Geography
- Location: Hisar Military Station, Haryana, India

Organisation
- Care system: Free from Army and Ex-servicemen Contributory Health Scheme (ECHS) for the ex-servicemen and their families
- Funding: Government hospital
- Type: Non-teaching
- Affiliated university: Indian Army Medical Corps

Services
- Emergency department: Intensive care unit (ICU)
- Beds: 250

History
- Opened: 2010

Links
- Website: https://echs.gov.in
- Lists: Hospitals in India

= Military Hospital, Hisar =

Military Hospital, Hisar at Hisar Military Station, Haryana, India is a 250-bed multi-specialty hospital with Intensive care unit (ICU), 9 medical specialties, physiotherapy, and blood bank for the free treatment of Army and ex-army personnel and their families.

==History==
The Military Hospital in Hisar is the 111th hospital of the Indian Army Medical Corps which provides medical services to all Army personnel.

In 2011, a 250-bedded Military Hospital, Hisar was inaugurated to provide medical facilities.

===Construction===
Work for the construction of hospital was tendered to Varindra Constructions Limited by Chief Engineer Jaipur Zone (Military Engineering Services department of Defence services under MoD) in the year 2006–2007.

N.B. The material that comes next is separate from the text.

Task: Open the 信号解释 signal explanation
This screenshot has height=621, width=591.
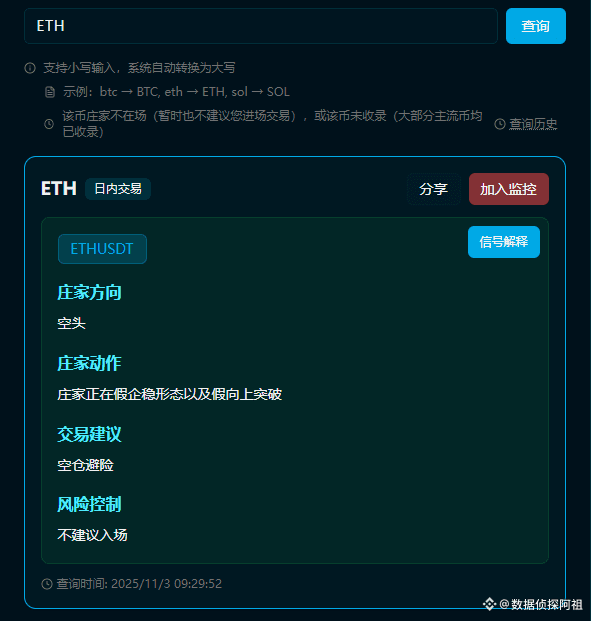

The work was completed in 2010 at cost of the work was Rs. 38.00 Crores approx. at 2010 price.

==Specialities==
The hospital has an Intensive care unit (ICU).

When fully commissioned the hospital will have nine medical specialties.

In addition, hospital also has Polyclinic, Blood Bank, Physiotherapy Department, medical test laboratory, etc.